住吉造は、神社建築の中でも古い形式を伝えており、切妻屋根の妻入りで、内部は手前を外陣、奥を内陣とする。 檜皮葺の屋根には、両端で交差している「千木」と、その間に点々と置かれる「鰹木」がある。 周囲に縁を巡らせず、本殿の下半分程をすき間なく覆う「瑞垣」と、その周囲に柵のように建てられる「玉垣」も古い様式。 これらの様式は、大嘗祭で建てられる大嘗宮にも似ている。 

小林古径 住吉大社
住吉大社 国宝『本殿』第二殿を斜め後ろから
住吉大社 国宝『本殿』第三殿と第四殿を後ろから
住吉大社 国宝『本殿』の手前には参拝する幣殿がつく

この国宝を観るには

住吉大社は夜間は門が閉じられるので、開門時間内のみ参拝可能。

時間(4~9月):6:00~17:00
時間(10~3月):6:30~17:00
※外周門は1時間前に閉じられるので、摂社末社は16:00まで

文化財指定データ

【台帳・管理ID】102-2090
【棟名】第一殿
【員数】1棟

【台帳・管理ID】102-2091
【棟名】第二殿
【員数】1棟

【台帳・管理ID】102-2092
【棟名】第三殿
【員数】1棟

【台帳・管理ID】102-2093
【棟名】第四殿
【員数】1棟

【指定番号】00147
【種別】近世以前/神社
【指定名称】住吉大社本殿
【ふりがな】すみよしたいしゃほんでん
【時代・年】文化7年(1810年)
【構造・形式】住吉造、檜皮葺
【附指定】瑞垣及び門
【所在地】大阪府大阪市住吉区住吉二丁目
【国宝指定日】1953.11.14
【説明】住吉大社本殿は四棟すべて海に向かって西面し、西から第三殿、第二殿、第一殿の順に縦に並び、第三殿の南に第四殿が建つ。住吉大社本殿の式年遷宮は17世紀始めに再興され、今の本殿は文化7年(1810)の造替時のものである。 本殿は切妻造、妻入で、柱はすべて丸柱で礎石上に立ち、正面および前後二室の中間に大きな板扉を開き、他は板壁である。前後二室からなる独特の平面をもち、この形式を住吉造といい、四棟すべて同形式同規模でつくられる。 

出典:国指定文化財等データベース一部抜粋

ご朱印

住吉大社 ご朱印

鑑賞ログ

2019年8月

かわいらしい路面電車に乗って、鳥居前で降りるともう住吉大社の真ん前です。 住吉大社は初の訪問ですが、かなり人が多くて、さすが一宮です。 今はもう海は見えませんが、絵画などを見ると海が描かれているので、昔は海岸の松並木も近かったのかと想像します。
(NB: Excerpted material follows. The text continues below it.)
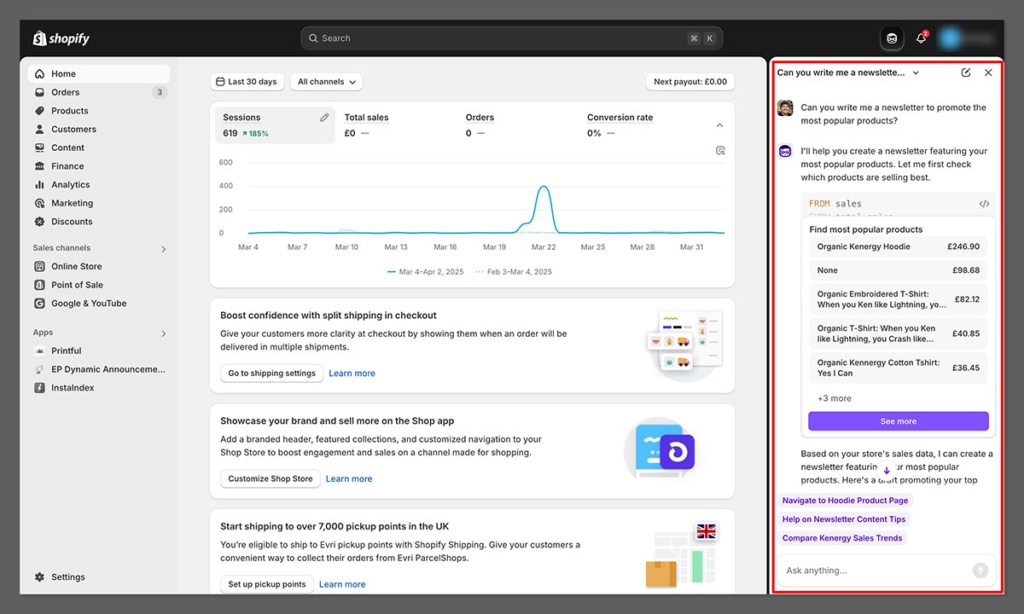Open the All channels dropdown
1024x614 pixels.
tap(326, 82)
社殿はとても独特な並び方で、まず第三殿、その奥に縦並びで第二殿、第一殿と続き、第四殿はというと最初にあった第三殿の真横にあるんです。 これは遣唐使の船(4船で1グループ)のフォーメーションと同じだったという説もあるようです。

国宝の本殿は朱と白がとても美しく、その手前に建つ幣殿は素木に金金具と渋めです。 摂社末社も多くて、1つずつ参拝するととても時間がかかるので、スケジュールをたてる時はちょっと多めに時間をとることをオススメします。